START The data

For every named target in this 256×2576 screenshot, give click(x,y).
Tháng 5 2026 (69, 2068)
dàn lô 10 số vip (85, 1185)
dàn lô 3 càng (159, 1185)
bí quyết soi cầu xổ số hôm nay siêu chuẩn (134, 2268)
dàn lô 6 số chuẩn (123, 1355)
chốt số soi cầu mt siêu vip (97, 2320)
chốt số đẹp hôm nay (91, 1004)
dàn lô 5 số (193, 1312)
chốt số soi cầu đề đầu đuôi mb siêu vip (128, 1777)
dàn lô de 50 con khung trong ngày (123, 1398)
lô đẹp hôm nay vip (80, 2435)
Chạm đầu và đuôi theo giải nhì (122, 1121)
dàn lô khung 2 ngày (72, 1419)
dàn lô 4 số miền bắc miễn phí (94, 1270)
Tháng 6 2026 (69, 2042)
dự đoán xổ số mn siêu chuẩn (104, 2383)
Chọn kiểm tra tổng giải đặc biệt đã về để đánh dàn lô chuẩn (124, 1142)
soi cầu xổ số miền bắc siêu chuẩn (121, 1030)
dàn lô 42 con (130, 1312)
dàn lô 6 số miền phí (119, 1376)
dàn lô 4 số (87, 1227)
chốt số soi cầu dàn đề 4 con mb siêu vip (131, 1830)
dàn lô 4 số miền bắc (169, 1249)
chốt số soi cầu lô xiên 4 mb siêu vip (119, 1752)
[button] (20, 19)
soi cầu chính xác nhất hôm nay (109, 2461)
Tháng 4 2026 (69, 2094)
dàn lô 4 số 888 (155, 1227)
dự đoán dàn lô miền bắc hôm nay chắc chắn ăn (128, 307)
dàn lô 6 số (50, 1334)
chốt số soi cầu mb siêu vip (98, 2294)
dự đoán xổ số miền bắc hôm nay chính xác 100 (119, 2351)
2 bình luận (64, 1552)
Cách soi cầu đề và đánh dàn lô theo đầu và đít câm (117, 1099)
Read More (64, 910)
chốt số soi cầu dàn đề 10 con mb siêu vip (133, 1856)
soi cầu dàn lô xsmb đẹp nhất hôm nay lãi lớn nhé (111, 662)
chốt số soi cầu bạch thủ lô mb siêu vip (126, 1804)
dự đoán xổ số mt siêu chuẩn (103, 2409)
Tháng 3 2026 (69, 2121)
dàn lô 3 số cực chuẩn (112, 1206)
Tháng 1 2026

END The data

* **Task requirements**: Could you set down, word for word, only the lines above from the line with "dàn lô 6 số (50, 1334)" to the line with "chốt số soi cầu dàn đề 10", including both?

* **Expected output**:
dàn lô 6 số (50, 1334)
chốt số soi cầu mb siêu vip (98, 2294)
dự đoán xổ số miền bắc hôm nay chính xác 100 (119, 2351)
2 bình luận (64, 1552)
Cách soi cầu đề và đánh dàn lô theo đầu và đít câm (117, 1099)
Read More (64, 910)
chốt số soi cầu dàn đề 10 con mb siêu vip (133, 1856)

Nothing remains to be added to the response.